Wall Street is promising riches to those who believe social media is something more than just another Darwinian churn of starving piranhas.
Have you noticed that all the "hot" initial public offerings (IPOs) being hyped by Wall Street are all marketing companies? The big IPO that has everyone on the Street salivating is of course Facebook in 2012--the ultimate "social media" marketing machine.
What's striking about these heavily hyped Social Media companies is that they make nothing, and their service is either free (Facebook, Twitter, etc.) or a "free" marketing mechanism (Groupon). When was the last time a company went public in the U.S. that actually manufactured a good? When was the last time a "hot" company went public selling a service that had nothing to do with marketing and that actually performed a valuable function?

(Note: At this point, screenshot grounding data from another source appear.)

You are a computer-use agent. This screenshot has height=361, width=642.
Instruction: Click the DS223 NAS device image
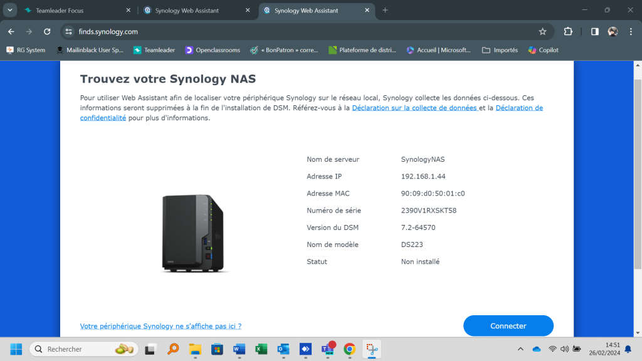[193, 233]
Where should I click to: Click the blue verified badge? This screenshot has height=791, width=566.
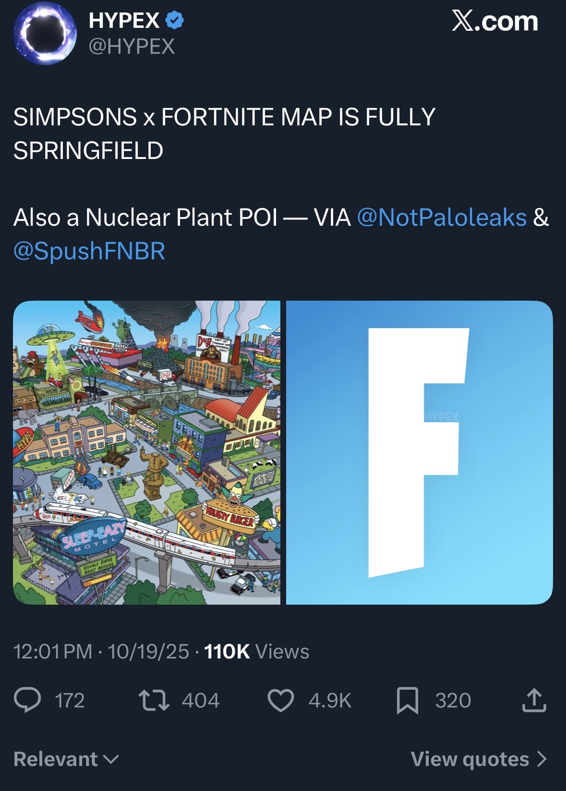pyautogui.click(x=175, y=20)
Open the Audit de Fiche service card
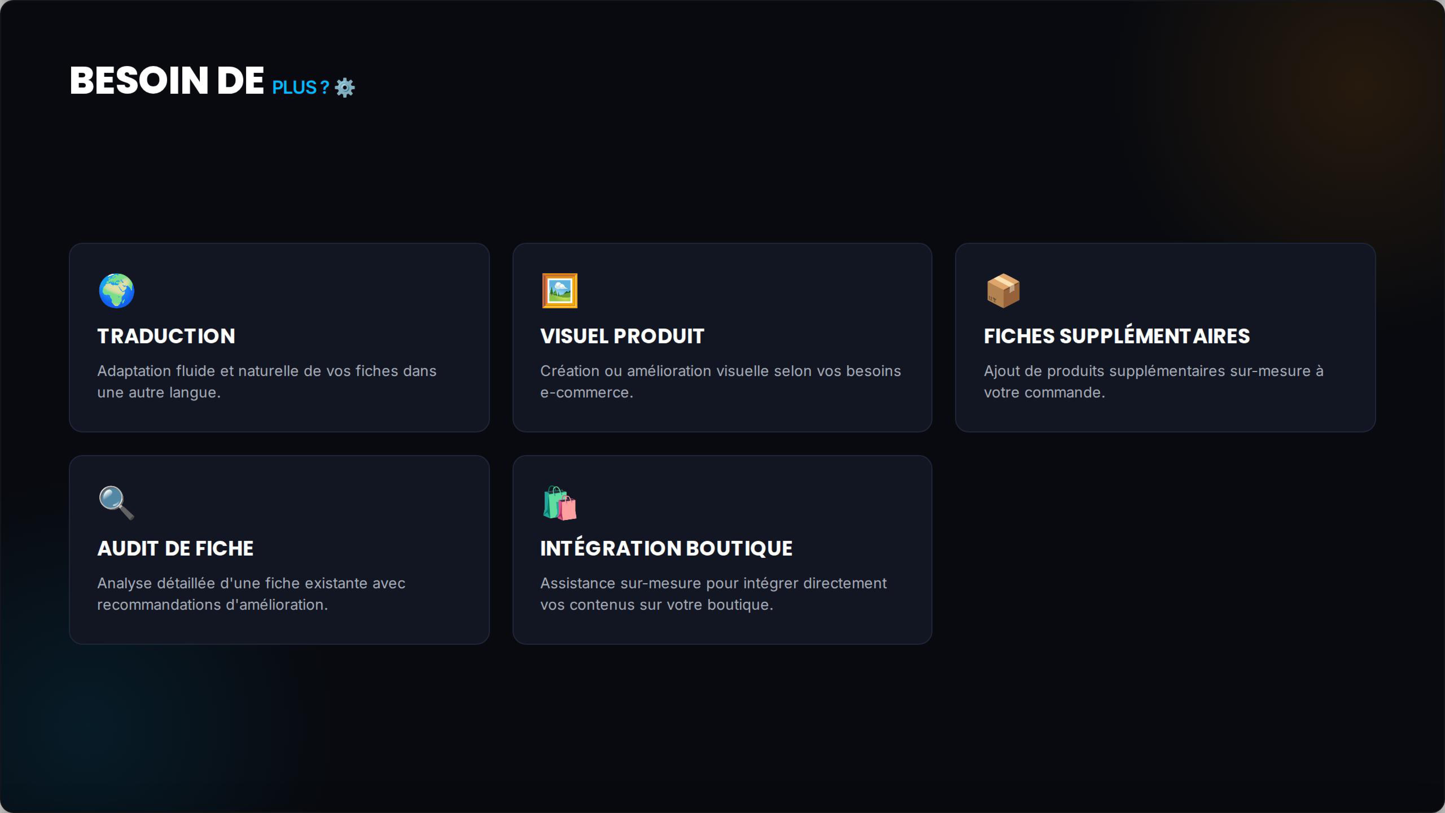The height and width of the screenshot is (813, 1445). pyautogui.click(x=279, y=550)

Wall Street has nothing left to sell except marketing schemes aimed at increasingly insolvent consumers. With a hollowed-out manufacturing base and leveraged financialization finally running out of steam as the engine of "growth" (see debt saturation chart below), then chumming the waters thrashing with marketing piranhas is Wall Street's last refuge of staggering profits.
Does anyone really believe Groupon coupons build lasting profits? Offering 50% discounts is basically the "Black Friday" scam run year-round: sales leap up because the product/service is being sold at a loss.
Once the customers grab the deal, they're gone until the next loss-leader sale. Meanwhile the enterprise experienced a blip up in revenues that quickly declines while racking up major losses to honor the coupon.
In other words, marketing to increasingly insolvent consumers is a Darwinian zero-sum game. Sales can't actually increase as consumer credit and incomes both decline; sales are simply brought forward in time or ripped from the desperate grasp of a competitor.
The only "hot industry" left in America that Wall Street can hype is the one promising to get to the consumer before the other marketing piranhas can strip the last shreds of cash and credit from their bones. Wall Street has no interest in hosting 800 Million Channels of Me for free; there is essentially no income in this "revenue model."
The "real money" in hosting 800 Million Channels of Me for free is in the selling of stuff to those who spend hours on the site, expanding their Channel of Me and socializing online.
But that model assumes the people spending hours on social media sites actually have disposable income to spend. The Wall Street crowd loves consumption math extrapolations--if 800 million Chinese people each buy one tube of Crest toothpaste, if 800 million Indian people each buy a Coke, if 800 million people on Facebook or Twitter each spend $20 on Farmville or another online game....
We're all get filthy rich!
Actually, it's the folks selling marketing services who will get rich, and Wall Street knows this. Those selling the "sizzle" of marketing take no risks and carry no costs of actually making goods or delivering services; their money is made the moment you fall for their pitch that "social media is the place to get to those consumers before anyone in old media can even smell their credit cards."
But Wall Street is working a meta-scam, as usual: you don't have to believe in the trillion-dollar potential of social media marketing, all you need to believe is that other suckers will believe it enough to buy the shares of the IPO off you for a bloated price.
Meanwhile, back in the real world, American consumers are increasingly insolvent:their incomes are declining even as their non-Federal taxes rise and their debts are pinned at the "crushing" level.
Let's glance at a few charts for a whiff of non-Wall-Street-tainted reality.
After tax income is way off the pre-recession peak-- and note that "government transfers" are a big part of non-earned income. Also note how the refinancing "your house is an ATM machine" boom that issued $2.5 trillion in crisp new bills to consumers per year at the peak has broken down for good; the "free money" from re-fi's has declined to a trickle.
Note that Median Income of working-age households has fallen dramatically.
Employment has tanked.
If we look at the ratio of employed to the civilian population, the reality is even more sobering.
Employment per capita has also fallen off a cliff.
As a percentage of GDP, employee compensation (i.e. earned income) has collapsed to levels not seen in 50 years.
Here is a chart of the costs of financialization: staggering debt loads in every sector of the economy, public and private.
Keeping all those wars "hot" and all those transfers flowing while tax revenues tanked means Federal debt has skyrocketed.
Households funded the past 30 years of consumption with debt.
All that debt no longer adds to GDP "growth," it actually causes GDP to contract."Growth" based on exponential debt has run its course; marginal returns have turned negative. It's called debt saturation.
The real economy is still well below pre-recession levels of production.
The financial media ignores rising taxes-- for example, property taxes, which continue to rise nationally even as the market value of real estate continues declining.
So let's add this up: less income, crushing debt loads, higher taxes (not to mention junk fees), no more "free money" from re-financing, and a Federal government that might not be able to borrow and blow 11% of GDP each and every year to prop up consumption.
The Darwinian struggle to strip the flesh from insolvent consumers before one's competitors do so is not a thriving economy nor a growing economy; it is a hollowed out economy at a dead-end of financialization and substitution of Federal debt for actual production.